**Problem statement**
Write out word for word the lines from the one holding "Where should I" through the end of the data, and only those lines. Pictures stay out.

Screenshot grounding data
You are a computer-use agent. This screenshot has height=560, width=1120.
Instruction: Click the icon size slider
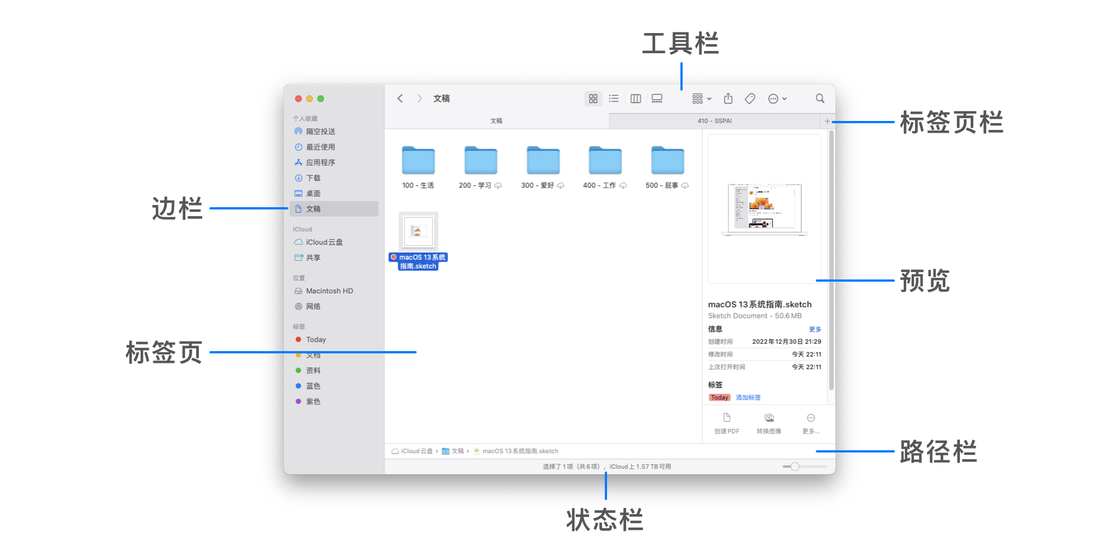click(795, 467)
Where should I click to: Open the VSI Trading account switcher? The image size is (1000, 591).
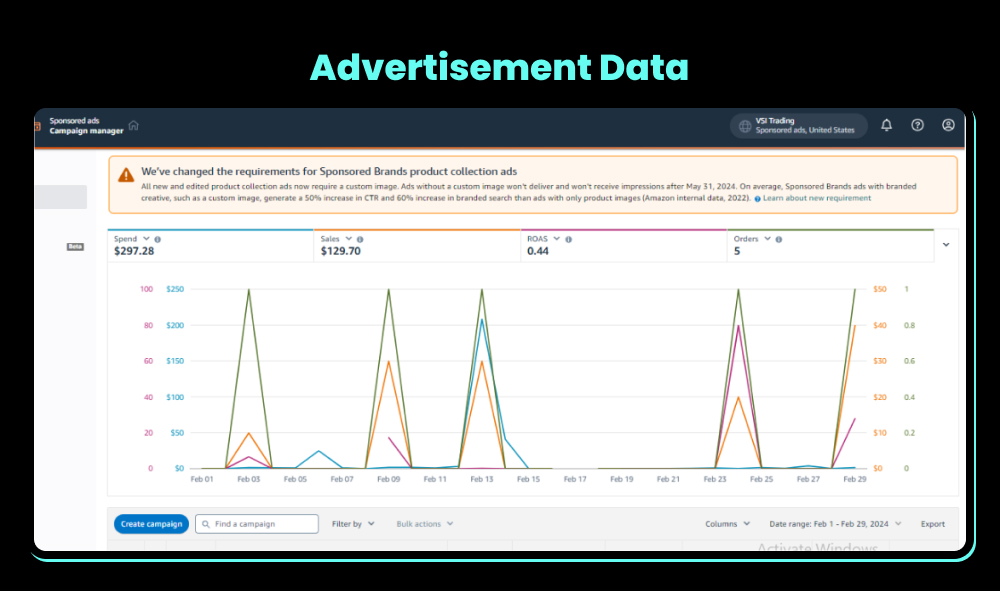coord(798,125)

**Task solution**
Where should I click to: Open the VSI Trading account switcher? The image size is (1000, 591).
coord(798,125)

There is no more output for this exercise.